A quick bit of background: This is a program intended to lift up several feeder-patterns of schools that are most struggling in southern Dallas: the Lincoln HS, Madison HS, Pinkston HS and South Oak Cliff HS clusters.

DISD budgeted $8.8 million for the program in 2013-14 and $11.3 million for 2014-15. The 2013-14 effort was for 21 schools; the 2014-15 effort covered 33 (this accounted for an additional 12 schools after the South Oak Cliff cluster was added).

Here’s the math question, which seems straightforward. I divide the amount budgeted by the total number of schools in the program; that gives me the amount per school each year, right? That would have been about $420,000 for each of the 21 schools in the first year and about $340,000 per school in the second year.

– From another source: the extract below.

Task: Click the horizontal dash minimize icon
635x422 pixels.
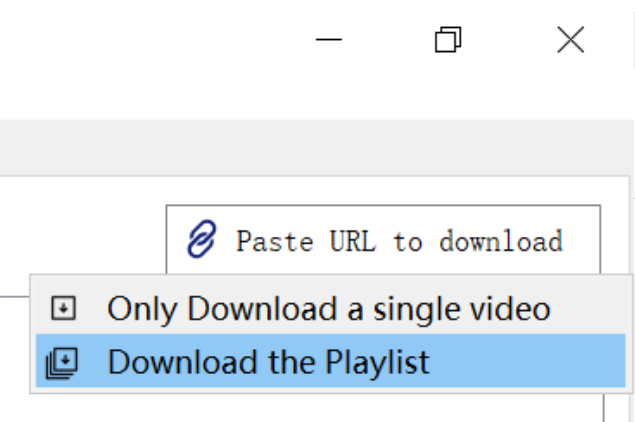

I’m certain the money wasn’t divided that precisely among the schools; this formula just offers a sense of how much money we are talking about.

Now based on the blueprint for Imagine 2020, you can see where the money might have gone. Here are some of the positions that were advertised as part of the makeovers:

– More teachers.

–More tutoring before, during and after school.

– Urban specialists.

– Social workers and psychologists.

So I assume those individual nest eggs of $420,000 and $340,000 would go toward these positions and other resources/support.

Yet the two trustees interviewed by Matt Haag in the original DMN story, Bernadette Nutall and Lew Blackburn (whom I assume were the two contacted because their districts include the majority of the 2020 schools) say they don’t know what the money was spent on and didn’t see much change in the schools. According to Haag’s story:

Nutall said campus employees told her they didn’t notice an increase in money for their schools. “A lot of people didn’t know what the money was going toward,” she said. “If we are not getting the return on our investment, we need to evaluate how we are spending our money.”

Now we know that Nutall considers former Supt. Mike Miles to be akin to a war criminal, so perhaps that needs to be factored into her response. But I’m surprised she wouldn’t have already demanded to know where two years’ worth of beaucoup bucks had gone. She’s very careful on details like that.

Interestingly, this previous profile of Imagine 2020, which focused on Pinkston HS (in Blackburn’s district) and written by Haag in January does indicate that, at the least, a few students and parents had noticed some extra teachers and resources. And this DMN piece, from a year ago, notes that six urban specialists were indeed hired. But that would seem to be just a sliver of that overall $20 million.

So if $20 million was invested in a relative handful of schools and no one can be found at the campus level to say, yes, here’s what we did with the money and why, that’s a really big story. Interim Supt. Michael Hinojosa says he is looking into details of the program; our board will have a chance to ask him about the Imagine 2020 budget in more detail when he comes in to meet with us later this month.